Didn’t forty grand buy a real, new Mercedes in 1997?

Flyingstitch
Flyingstitch
57 minutes ago

They say the brain is fully developed around 25, and comparing this with your current work, it checks out. In a good way.

That Apple camera reminds me of my Flip camera, which for about 6 months was the coolest gadget I owned. I still have some videos from it preserved on Facebook.

PlugInPA
Member
PlugInPA
1 hour ago

We’ve never bought one of those 12v cars for our kids, but we were at a party once where somebody had one. My then 3-year-old daughter got in, checked out the controls, and giggling maniacally, executed a lightning-fast tank turn.

I’m not looking forward to teaching her how to drive.

StillNotATony
Member
StillNotATony
32 minutes ago
Reply to  PlugInPA

We bought my oldest daughter one. It was a yellow New Beetle. She completely understood the go pedal.

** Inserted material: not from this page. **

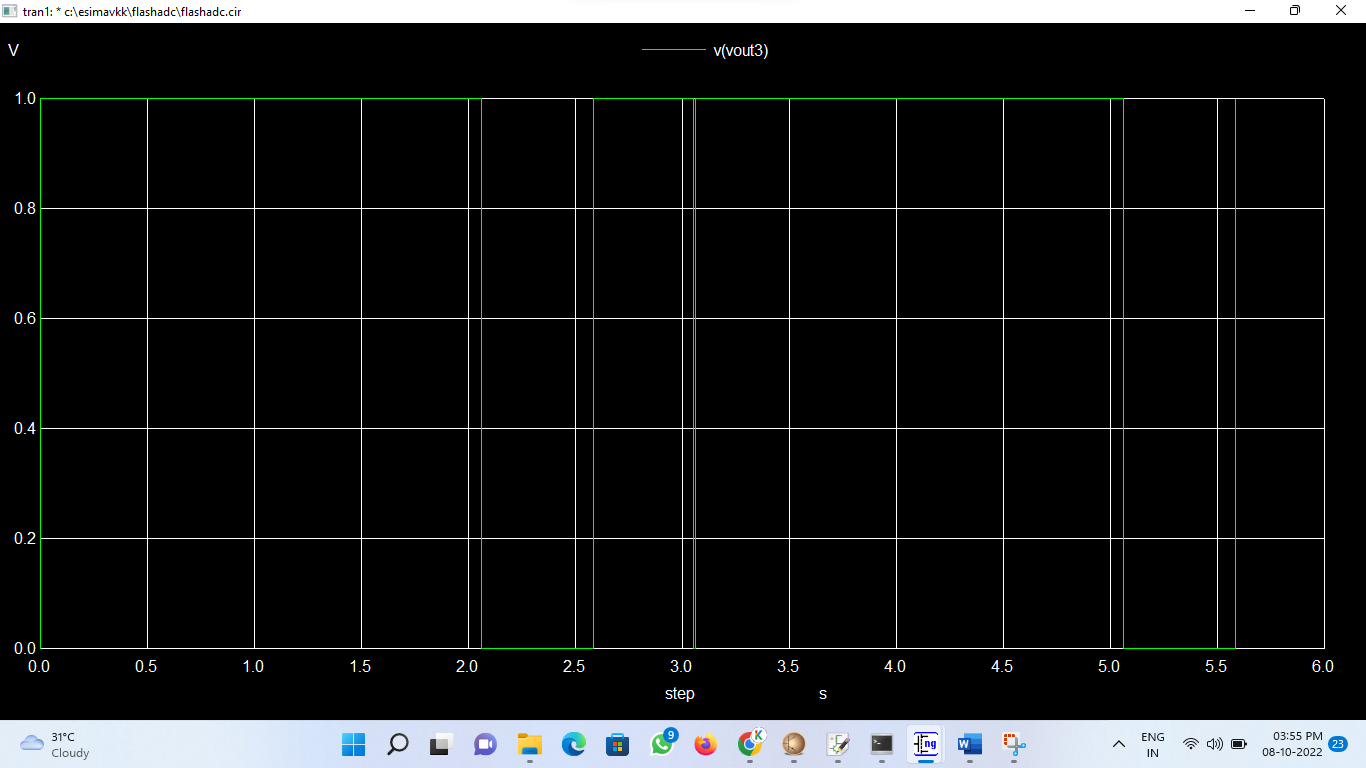
Task: Select the active ngspice plot taskbar icon
Action: click(925, 744)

The steering wheel, however, was an entirely foreign concept…

Baltimore Paul
Baltimore Paul
1 hour ago

Some years, the cozy coupe is the best selling car in the United States. Around a half million units a year.

Shooting Brake
Member
Shooting Brake
1 hour ago

Haha, reading, how quaint. I only consume news via direct neuron firing.